(TASK MATERIAL Opens)

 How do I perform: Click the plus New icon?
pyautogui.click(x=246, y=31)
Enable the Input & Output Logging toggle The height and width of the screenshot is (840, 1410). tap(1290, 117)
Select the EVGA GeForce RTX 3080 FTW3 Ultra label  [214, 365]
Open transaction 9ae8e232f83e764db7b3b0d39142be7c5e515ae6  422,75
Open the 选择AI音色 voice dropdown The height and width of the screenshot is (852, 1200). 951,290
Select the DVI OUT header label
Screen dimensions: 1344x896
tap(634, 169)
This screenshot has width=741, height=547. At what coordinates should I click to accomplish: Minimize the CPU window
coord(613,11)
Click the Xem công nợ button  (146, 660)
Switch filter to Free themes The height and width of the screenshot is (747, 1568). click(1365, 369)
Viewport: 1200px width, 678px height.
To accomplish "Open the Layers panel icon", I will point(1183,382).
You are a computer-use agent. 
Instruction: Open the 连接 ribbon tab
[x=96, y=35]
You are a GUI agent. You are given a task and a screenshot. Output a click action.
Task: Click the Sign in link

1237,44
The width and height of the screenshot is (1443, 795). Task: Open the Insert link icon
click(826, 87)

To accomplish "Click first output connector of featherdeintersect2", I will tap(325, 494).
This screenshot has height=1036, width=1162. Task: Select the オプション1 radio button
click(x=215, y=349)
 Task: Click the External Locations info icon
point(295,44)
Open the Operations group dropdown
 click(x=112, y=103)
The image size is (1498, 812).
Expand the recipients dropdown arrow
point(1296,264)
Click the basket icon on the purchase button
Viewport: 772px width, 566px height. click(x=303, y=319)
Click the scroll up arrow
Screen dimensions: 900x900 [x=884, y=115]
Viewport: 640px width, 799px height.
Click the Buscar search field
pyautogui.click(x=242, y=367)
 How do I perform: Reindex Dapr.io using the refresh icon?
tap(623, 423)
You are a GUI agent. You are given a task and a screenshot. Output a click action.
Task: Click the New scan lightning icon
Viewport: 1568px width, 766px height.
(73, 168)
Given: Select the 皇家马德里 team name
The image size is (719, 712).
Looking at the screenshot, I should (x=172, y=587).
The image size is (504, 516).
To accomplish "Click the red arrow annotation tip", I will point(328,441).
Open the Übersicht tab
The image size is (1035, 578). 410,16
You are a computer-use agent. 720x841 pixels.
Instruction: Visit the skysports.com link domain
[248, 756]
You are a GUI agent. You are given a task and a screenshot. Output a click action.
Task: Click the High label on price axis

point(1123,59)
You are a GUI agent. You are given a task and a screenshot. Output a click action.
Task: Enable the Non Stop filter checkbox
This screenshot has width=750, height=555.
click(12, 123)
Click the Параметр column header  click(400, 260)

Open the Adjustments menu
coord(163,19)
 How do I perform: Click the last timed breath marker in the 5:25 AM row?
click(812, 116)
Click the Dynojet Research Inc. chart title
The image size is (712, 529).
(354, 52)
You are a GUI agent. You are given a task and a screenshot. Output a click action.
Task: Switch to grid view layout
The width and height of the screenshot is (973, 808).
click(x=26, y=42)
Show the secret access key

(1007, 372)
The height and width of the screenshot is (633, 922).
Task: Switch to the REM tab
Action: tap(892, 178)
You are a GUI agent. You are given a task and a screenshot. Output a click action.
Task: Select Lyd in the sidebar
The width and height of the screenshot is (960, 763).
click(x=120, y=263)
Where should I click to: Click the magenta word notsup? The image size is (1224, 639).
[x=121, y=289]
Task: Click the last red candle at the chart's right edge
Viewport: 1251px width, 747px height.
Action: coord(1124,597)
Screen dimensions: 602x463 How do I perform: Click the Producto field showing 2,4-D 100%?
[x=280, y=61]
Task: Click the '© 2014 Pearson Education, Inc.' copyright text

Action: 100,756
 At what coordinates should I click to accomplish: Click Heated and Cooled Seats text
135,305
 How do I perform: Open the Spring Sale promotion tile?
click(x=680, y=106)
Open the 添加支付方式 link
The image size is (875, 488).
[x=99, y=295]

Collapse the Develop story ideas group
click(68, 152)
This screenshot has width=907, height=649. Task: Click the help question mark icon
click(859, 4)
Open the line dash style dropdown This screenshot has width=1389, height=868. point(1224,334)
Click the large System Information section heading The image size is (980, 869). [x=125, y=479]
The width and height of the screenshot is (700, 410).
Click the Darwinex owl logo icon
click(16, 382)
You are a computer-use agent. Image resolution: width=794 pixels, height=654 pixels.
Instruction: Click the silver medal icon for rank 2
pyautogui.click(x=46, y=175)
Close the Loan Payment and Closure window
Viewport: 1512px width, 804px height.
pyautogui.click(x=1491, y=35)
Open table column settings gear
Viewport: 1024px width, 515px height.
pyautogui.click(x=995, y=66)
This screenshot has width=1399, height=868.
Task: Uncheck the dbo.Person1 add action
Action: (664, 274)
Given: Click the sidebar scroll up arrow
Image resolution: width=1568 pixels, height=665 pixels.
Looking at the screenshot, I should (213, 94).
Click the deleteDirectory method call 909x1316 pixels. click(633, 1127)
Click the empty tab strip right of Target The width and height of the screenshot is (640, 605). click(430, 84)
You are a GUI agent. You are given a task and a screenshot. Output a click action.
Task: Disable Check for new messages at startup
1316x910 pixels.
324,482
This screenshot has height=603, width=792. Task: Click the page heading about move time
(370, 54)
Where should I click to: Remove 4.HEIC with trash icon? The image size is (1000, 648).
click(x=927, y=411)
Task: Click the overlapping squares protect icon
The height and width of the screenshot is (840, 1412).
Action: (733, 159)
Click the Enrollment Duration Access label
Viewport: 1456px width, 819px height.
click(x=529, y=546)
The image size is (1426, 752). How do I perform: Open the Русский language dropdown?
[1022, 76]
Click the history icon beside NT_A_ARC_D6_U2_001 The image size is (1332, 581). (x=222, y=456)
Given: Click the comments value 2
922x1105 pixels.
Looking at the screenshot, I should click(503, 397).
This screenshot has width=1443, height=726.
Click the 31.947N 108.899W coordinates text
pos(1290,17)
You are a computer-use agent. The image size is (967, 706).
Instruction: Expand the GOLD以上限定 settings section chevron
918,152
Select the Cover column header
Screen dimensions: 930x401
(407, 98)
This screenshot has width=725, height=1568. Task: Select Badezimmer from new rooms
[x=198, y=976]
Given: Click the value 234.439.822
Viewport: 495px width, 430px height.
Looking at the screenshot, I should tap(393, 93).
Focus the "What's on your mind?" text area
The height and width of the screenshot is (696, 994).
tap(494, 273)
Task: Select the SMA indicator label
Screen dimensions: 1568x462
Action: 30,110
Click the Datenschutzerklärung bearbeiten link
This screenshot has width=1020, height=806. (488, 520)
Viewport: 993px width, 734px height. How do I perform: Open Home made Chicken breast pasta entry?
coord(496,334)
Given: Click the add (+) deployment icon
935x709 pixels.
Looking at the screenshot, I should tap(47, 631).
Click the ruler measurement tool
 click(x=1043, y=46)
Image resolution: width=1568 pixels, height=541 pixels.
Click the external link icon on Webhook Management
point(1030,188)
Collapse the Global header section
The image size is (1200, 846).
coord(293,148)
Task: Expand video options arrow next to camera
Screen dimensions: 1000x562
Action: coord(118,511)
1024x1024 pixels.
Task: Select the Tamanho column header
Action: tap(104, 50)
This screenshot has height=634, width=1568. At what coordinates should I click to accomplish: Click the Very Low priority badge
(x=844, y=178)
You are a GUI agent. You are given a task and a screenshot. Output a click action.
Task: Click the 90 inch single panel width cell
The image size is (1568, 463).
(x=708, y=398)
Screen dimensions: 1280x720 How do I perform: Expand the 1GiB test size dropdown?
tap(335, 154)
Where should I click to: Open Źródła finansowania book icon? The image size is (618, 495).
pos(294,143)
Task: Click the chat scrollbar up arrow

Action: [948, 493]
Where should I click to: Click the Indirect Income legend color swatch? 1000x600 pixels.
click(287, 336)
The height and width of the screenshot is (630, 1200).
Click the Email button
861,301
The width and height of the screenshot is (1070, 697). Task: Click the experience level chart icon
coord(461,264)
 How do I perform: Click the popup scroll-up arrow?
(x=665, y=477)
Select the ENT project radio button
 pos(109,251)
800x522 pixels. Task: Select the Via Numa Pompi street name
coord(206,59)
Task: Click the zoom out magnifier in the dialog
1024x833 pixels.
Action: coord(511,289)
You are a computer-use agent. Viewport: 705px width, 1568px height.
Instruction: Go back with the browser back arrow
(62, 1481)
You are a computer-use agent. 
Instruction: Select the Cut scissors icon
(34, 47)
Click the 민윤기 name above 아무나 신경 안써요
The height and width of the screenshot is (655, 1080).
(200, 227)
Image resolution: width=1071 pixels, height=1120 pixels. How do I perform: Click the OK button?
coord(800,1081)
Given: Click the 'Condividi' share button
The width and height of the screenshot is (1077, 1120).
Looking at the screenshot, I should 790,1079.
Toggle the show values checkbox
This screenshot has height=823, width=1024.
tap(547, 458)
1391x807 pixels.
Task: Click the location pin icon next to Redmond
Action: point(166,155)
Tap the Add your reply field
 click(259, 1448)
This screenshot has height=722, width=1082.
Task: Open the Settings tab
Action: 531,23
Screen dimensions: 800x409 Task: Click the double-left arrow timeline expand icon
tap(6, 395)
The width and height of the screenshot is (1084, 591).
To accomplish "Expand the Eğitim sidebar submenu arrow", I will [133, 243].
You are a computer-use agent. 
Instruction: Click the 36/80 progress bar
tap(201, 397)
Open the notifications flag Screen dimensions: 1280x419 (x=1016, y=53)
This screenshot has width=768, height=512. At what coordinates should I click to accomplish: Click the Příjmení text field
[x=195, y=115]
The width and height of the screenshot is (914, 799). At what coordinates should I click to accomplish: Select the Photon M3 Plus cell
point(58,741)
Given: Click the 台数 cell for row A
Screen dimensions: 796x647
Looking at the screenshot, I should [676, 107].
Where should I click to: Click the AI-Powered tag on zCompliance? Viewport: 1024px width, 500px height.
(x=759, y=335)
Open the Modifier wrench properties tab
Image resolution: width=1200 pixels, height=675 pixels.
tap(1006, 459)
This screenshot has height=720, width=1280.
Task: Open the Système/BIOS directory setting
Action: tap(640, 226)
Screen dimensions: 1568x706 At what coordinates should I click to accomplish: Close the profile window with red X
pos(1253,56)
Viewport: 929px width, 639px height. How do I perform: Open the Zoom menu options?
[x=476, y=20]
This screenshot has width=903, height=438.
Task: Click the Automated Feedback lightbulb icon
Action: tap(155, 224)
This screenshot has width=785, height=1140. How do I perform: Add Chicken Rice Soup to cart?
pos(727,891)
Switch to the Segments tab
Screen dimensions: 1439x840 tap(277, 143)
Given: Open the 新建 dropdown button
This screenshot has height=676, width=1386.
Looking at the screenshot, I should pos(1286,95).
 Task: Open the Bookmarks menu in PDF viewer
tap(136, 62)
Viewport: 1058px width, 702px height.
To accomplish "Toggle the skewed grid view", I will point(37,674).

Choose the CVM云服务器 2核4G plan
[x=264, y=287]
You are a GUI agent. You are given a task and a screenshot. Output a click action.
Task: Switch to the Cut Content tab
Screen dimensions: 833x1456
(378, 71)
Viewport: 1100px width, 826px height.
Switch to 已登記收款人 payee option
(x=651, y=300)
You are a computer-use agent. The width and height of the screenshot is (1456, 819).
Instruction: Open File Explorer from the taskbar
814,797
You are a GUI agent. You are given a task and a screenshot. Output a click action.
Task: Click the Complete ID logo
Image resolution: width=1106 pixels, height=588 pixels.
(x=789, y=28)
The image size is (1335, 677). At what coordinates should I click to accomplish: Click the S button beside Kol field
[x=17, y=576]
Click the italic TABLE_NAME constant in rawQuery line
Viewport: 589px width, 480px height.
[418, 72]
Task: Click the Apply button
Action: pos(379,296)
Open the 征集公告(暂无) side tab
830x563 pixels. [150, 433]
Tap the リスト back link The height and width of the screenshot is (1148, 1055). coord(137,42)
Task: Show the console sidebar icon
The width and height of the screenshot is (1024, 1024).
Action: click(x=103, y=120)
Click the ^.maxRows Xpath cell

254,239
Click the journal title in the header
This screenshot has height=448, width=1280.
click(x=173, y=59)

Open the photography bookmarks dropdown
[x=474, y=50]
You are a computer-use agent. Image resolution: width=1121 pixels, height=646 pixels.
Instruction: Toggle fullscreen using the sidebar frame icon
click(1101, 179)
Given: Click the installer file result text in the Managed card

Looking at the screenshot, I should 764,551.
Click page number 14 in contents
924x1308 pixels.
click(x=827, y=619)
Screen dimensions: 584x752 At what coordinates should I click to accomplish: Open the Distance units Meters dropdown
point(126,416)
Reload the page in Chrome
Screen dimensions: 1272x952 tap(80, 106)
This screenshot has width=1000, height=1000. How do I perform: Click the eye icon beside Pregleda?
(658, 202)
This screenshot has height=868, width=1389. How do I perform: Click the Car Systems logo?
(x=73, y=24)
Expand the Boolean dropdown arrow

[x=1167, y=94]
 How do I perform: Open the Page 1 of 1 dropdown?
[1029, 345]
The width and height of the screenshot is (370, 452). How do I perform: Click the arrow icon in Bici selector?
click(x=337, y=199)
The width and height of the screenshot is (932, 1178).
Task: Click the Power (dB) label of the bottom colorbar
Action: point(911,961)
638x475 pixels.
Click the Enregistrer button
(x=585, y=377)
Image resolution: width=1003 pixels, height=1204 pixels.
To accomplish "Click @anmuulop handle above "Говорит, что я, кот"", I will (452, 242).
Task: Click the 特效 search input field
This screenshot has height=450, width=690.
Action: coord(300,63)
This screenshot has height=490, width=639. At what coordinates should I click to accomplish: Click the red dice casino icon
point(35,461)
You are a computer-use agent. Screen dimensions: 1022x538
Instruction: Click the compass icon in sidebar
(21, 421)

(TASK MATERIAL Closes)

**EXERCISE DETAILS:** A single figure is expected: the count of lines in the data above that include the word "grid".

**EXPECTED ANSWER:** 2